SLYKLatent: A Learning Framework for Gaze Estimation Using Deep Facial Feature Learning
Samuel Adebayo, Joost C. Dessing, Seán McLoone
TL;DR
SLYKLatent tackles appearance uncertainty and domain generalization in gaze estimation by marrying self-supervised learning with a patch-focused downstream refinement. The framework uses a modified BYOL backbone (mBYOL) to learn global face and local eye representations, augmented with a Patch Module Network to fuse eye-patch features during fine-tuning, and an inverse explained variance loss to weight difficult predictions.

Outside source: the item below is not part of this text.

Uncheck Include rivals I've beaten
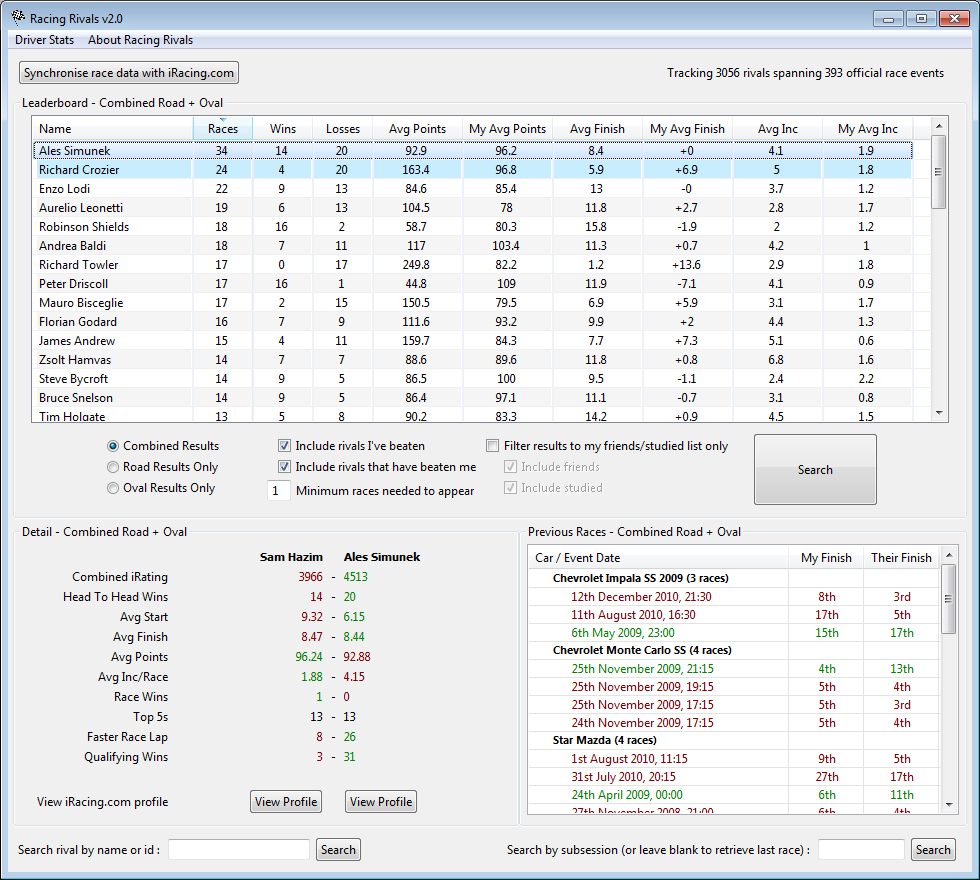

Ablation studies corroborate the critical roles of the local eye branch, PMN, and inv-EV, with strong gains on MPIIFaceGaze, Gaze360, and ETH-XGaze, as well as robust performance under appearance variations and rotations. The approach also demonstrates transferable benefits to facial expression recognition, highlighting the method’s versatility for vision tasks beyond gaze estimation, though it relies on reliable eye-patch detection and shows room for further probabilistic uncertainty modeling.
Abstract
In this research, we present SLYKLatent, a novel approach for enhancing gaze estimation by addressing appearance instability challenges in datasets due to aleatoric uncertainties, covariant shifts, and test domain generalization. SLYKLatent utilizes Self-Supervised Learning for initial training with facial expression datasets, followed by refinement with a patch-based tri-branch network and an inverse explained variance-weighted training loss function. Our evaluation on benchmark datasets achieves a 10.9% improvement on Gaze360, supersedes top MPIIFaceGaze results with 3.8%, and leads on a subset of ETH-XGaze by 11.6%, surpassing existing methods by significant margins. Adaptability tests on RAF-DB and Affectnet show 86.4% and 60.9% accuracies, respectively. Ablation studies confirm the effectiveness of SLYKLatent's novel components.